真っ暗な道を一台の車が走っていく。
運転するのはガイドの男性、前方は闇・・後ろもね。
(何やってんの私!!)
警報が鳴りまくりですよ。
人間だって恐いのに、この闇の奥には見えない何かがいるのよ。
車のライトが当たる範囲外は真っ黒な闇。
沈黙が重い。
耐えきれずに話しかけてみます。
「この島は猫が多いですね」
と言うと、すかさず
「昔は猫を食べた、鳩も食べた」
(この状況で、そんな話?)
うちは猫飼ってるんですけどお
まさに、手に汗握るだな!!!
なんて返せば良いの?
「この島には何も無いから」
・・ああ、そういう事かぁ
何となく・・・既視感がある、この感じ。
この男の人?
どこかで会ってない?
「もしかして、昼間。

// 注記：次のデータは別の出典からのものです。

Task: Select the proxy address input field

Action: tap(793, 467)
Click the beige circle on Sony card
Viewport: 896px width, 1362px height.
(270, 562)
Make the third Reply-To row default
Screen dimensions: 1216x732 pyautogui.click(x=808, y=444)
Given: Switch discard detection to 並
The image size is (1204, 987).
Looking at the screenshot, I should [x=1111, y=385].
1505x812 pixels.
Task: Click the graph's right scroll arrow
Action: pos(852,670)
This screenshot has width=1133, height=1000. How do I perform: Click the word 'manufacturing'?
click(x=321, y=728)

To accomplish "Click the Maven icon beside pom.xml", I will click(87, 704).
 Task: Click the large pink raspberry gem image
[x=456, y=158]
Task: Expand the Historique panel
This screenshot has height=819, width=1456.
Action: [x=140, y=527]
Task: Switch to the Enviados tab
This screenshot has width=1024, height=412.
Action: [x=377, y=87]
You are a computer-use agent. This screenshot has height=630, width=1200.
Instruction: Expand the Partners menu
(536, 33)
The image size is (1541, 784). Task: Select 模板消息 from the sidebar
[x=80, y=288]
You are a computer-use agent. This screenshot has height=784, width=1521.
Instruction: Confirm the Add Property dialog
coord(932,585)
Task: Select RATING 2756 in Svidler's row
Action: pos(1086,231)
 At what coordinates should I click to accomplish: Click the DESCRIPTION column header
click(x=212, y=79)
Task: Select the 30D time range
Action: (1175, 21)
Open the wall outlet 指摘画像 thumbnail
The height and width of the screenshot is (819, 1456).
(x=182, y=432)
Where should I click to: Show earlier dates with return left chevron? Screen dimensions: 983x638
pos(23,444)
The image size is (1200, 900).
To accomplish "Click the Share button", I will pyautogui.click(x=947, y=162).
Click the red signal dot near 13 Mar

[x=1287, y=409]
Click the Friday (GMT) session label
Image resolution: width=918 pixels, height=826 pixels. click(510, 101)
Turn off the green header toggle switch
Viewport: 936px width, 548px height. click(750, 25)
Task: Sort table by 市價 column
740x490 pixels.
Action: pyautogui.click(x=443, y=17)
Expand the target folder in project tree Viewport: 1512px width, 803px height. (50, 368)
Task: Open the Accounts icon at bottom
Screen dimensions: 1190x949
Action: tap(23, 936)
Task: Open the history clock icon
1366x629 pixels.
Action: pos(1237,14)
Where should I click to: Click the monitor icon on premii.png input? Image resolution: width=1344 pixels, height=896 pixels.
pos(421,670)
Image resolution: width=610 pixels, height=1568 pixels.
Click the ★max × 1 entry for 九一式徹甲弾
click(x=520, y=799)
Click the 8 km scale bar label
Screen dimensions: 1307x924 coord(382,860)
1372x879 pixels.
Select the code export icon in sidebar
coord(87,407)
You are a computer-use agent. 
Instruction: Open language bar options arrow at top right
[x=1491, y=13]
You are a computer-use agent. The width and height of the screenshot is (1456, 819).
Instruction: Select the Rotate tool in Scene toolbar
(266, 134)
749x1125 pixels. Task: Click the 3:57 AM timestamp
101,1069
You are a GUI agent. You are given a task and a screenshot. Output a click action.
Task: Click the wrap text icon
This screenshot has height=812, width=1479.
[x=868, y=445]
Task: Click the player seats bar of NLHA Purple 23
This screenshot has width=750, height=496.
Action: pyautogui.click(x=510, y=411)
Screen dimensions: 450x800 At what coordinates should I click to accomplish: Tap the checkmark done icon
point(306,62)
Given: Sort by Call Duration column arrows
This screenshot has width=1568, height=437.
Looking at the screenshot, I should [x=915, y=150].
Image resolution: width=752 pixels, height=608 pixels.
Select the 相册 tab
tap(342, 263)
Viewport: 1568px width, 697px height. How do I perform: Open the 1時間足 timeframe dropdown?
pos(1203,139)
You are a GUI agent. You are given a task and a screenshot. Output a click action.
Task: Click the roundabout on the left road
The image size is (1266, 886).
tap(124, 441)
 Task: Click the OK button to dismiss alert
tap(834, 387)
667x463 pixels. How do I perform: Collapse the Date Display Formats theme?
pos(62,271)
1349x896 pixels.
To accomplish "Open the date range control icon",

宿泊交流センターにいませんでした?」
そう言われると、あちらも怪訝そう。

「・・私が食事してる時に」
あちらも記憶の照合をしてる。
「ああ、カレー食べてた人?」
そうです、と即答の私
あの時、もう一つのテーブルで神様はいないって言い切ってた人だ。
島の人達が話してると思って見てたけど、あの人かぁ。
(あの人が、この人なら大丈夫だ)
現実世界への深く錨を下ろしてる人だ。
滅多な事は起こらない。
現実的な緊張は消えた。
残ったのは見えないものへの畏れのみ。
星を見るツアーには集中出来そう。